Our security team informed us that the current version of nagios core version 4.1.1 in the nagiosxi version has a cross site scripting vulnerability. Is there a way to upgrade the nagios core or even disable if not being used ?

-Krishna

[dwhitfield]

The supported way is to upgrade XI to 5.4. https://assets.nagios.com/downloads/nag ... 4.0.tar.gz or http://repo.nagios.com/

If you aren't on 5.3.4, I'd suggest upgrading to that first: https://assets.nagios.com/downloads/nag ... 3.4.tar.gz. An incredibly small subset of users (5?) have had better luck with upgrading to 5.3.4 first.

XI uses Core, so no, Core cannot be disabled.

Please let us know if you have additional questions.

[vuduops]

I upgraded to 5.3.4, When I did that I lost both my host and service configuration files. I went ahead and tried upgrade 5.4 but the upgrade failed. I have attached the upgrade.log for your reference.

Thanks
Krishna

[dwhitfield]

Thanks for sending the upgradelog!

The error you got is because our installer can't figure out your init system. Have you modified your init system in any way?

What's the output of stat /proc/1/exe?

It looks as though you are running Cent/RHEL 6, but let's check ll /usr/lib/systemd.

[vuduops]

No we didnot modify the init system.here is the info you requested for ....

Code: Select all

[[email protected] ~]# stat /proc/1/exe
  File: `/proc/1/exe' -> `/sbin/init'
  Size: 0         	Blocks: 0          IO Block: 1024   symbolic link
Device: 3h/3d	Inode: 14096895    Links: 1
Access: (0777/lrwxrwxrwx)  Uid: (    0/    root)   Gid: (    0/    root)
Access: 2017-01-13 03:34:29.786477195 +0000
Modify: 2016-12-17 03:12:22.195477194 +0000
Change: 2016-12-17 03:12:22.195477194 +0000
[[email protected] ~]# ll /usr/lib/systemd
ls: cannot access /usr/lib/systemd: No such file or directory

[dwhitfield]

I went into /tmp/nagiosxi/subcomponents/ndoutils/upgrade and commented out the make install-init line and my upgrade went through "fine".
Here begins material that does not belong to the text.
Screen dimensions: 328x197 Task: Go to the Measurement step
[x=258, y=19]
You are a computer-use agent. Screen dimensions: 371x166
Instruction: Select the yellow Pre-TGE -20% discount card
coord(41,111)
You should also comment out the rm -rf "$pkgname" line because you will need to go back and install and make the init stuff. I will need to do a bit more digging on the init stuff, but you don't need it to get up and running.

I did need to repair the db after the upgrade...whether waiting for everything to catch up would have been enough, I don't know.

Code: Select all

service mysqld stop
/usr/local/nagiosxi/scripts/repairmysql.sh nagios
service mysqld start

[vuduops]

I was able to upgrade directly to 5.4.0 and had no issues doing that ...

-Krishna

[dwhitfield]

It sounds like this issue has been resolved. Is it okay if we lock this thread? Thanks for choosing the Nagios forums!